[Pixel coordinate grounding data]

● ● ● ● ● ● ●

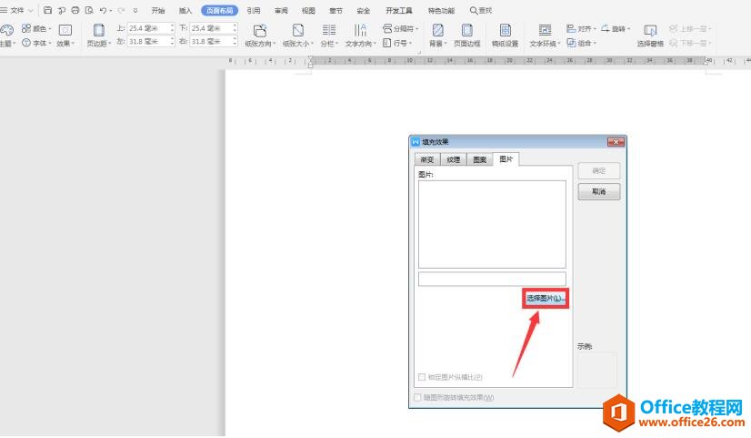Click the 取消 cancel button

point(598,192)
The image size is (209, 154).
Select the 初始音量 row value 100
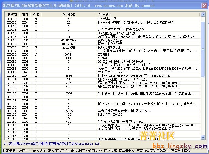(69, 115)

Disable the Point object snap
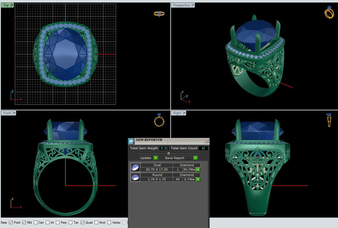click(x=11, y=223)
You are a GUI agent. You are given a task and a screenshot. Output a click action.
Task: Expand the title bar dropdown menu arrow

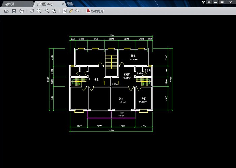coord(209,2)
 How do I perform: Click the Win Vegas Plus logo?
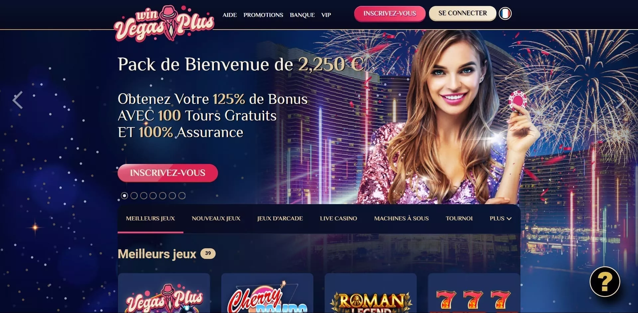[x=164, y=24]
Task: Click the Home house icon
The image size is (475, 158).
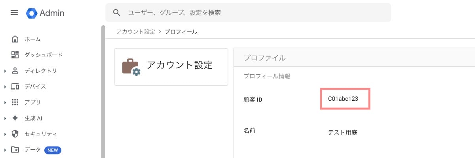Action: click(15, 39)
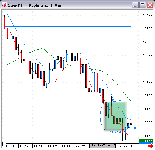Maximize the Apple Inc. chart window

coord(143,5)
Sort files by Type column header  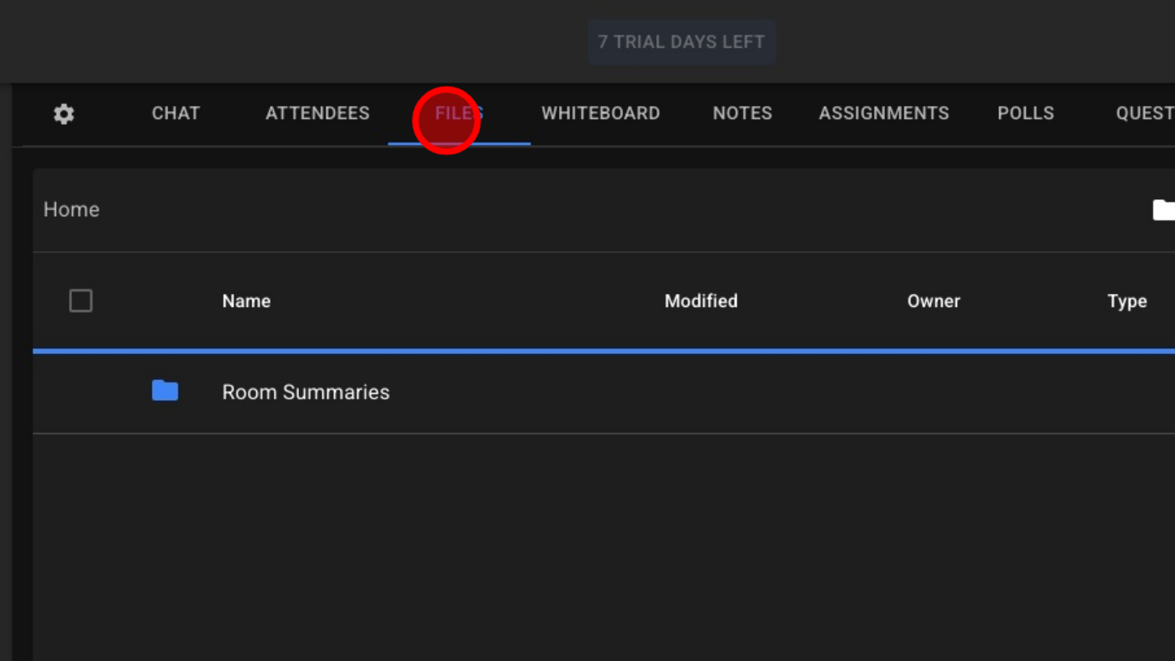coord(1127,301)
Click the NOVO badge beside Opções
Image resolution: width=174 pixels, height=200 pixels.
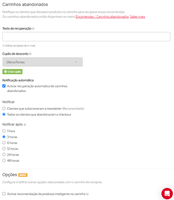[x=23, y=175]
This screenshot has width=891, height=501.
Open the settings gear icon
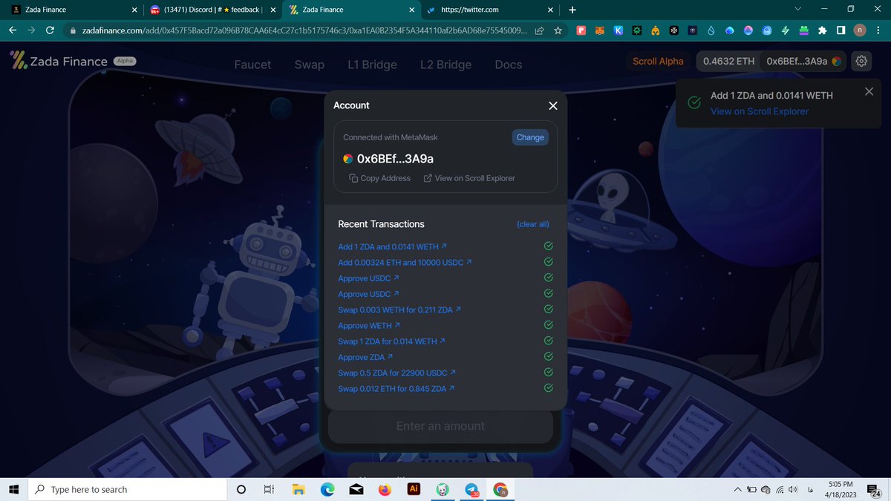[x=861, y=62]
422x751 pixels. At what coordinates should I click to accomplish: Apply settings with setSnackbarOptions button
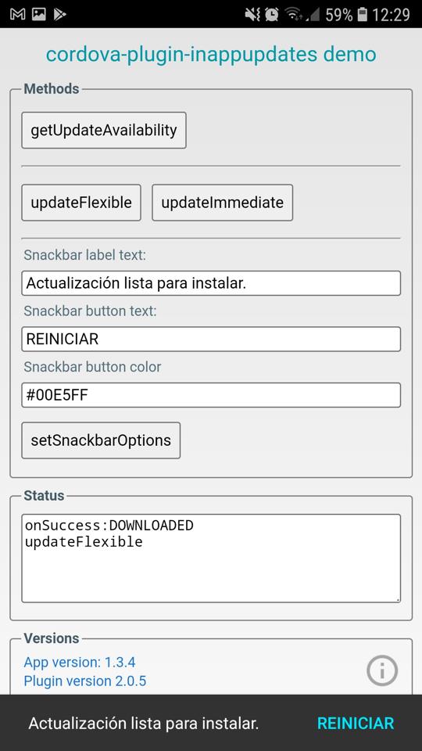101,440
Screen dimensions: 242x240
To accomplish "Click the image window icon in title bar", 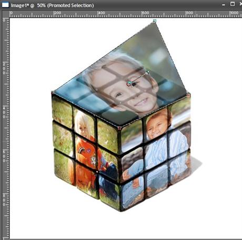I will click(x=5, y=5).
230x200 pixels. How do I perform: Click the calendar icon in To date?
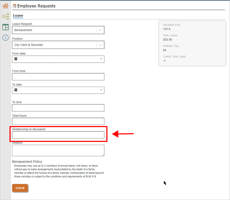pos(16,90)
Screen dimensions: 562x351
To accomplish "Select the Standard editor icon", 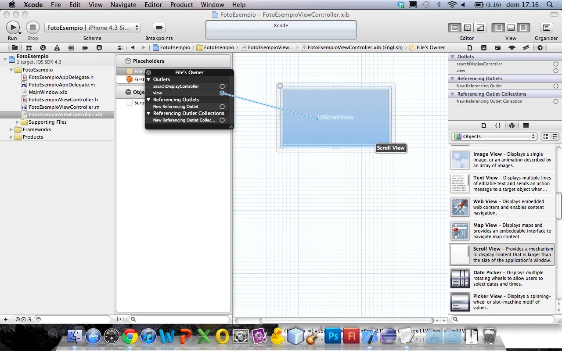I will coord(455,28).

● ● ● ● ● ● ●

» WHAT TO PRODUCE: Where a line of the entries holds the string "screenshot", include it in the count, and give only the final number.

» OUTPUT OF THE EXERCISE: 2